But hold on, isn't there something missing here? What about the City and the banking system? Aren't they always to blame? On cue, Gordon Brown yesterday appointed the luckless former telecoms regulator Don Cruickshank (ex-McKinsey, of course) to head "a wide ranging review of the banking system". His brief is not just to look into whether the banks "could do more to build on their partnership with growing business", but also to examine competition and efficiency within the banking industry itself.

There is an uncanny throwback to the past here. Harold Wilson appointed a Royal Commission to prove his belief that the City was responsible for Britain's post-war decline. Annoyingly for Lord Wilson, it found the Square Mile to be blameless.

Mr Cruickshank's review, though "wideranging", is less ambitious, but the intent is probably still the same. As are likely to be his conclusions. There is a lot wrong with our banks, but they are not the cause of Britain's lack of entrepreneurialism.
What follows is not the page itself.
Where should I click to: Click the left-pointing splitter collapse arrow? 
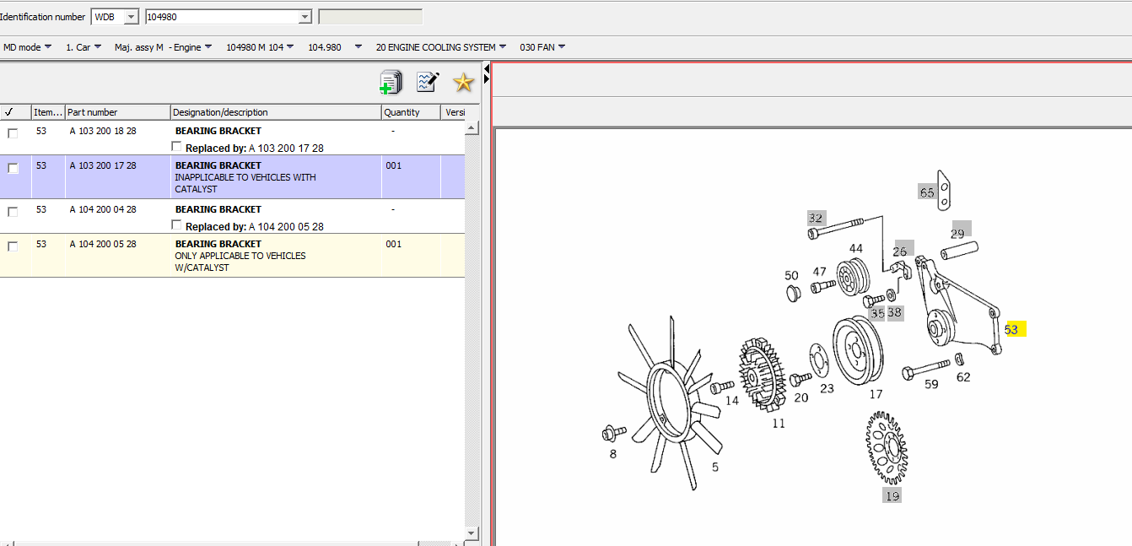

Most bankers are just dying to lend to sound, innovative business propositions. The trouble is not that bankers won't lend to these wealth creators, but that there aren't enough of them.

To be fair, Mr Brown seems to be making all the right noises on enterprise and innovation. Taking a leaf out of Sir Clive Thompson's book, he even talks about tackling red tape and bureaucracy. But in the end, none of this is anything more than tinkering at the edges. It is on Mr Brown's policies for monetary and fiscal stability that an enterprise culture will ultimately succeed or fail.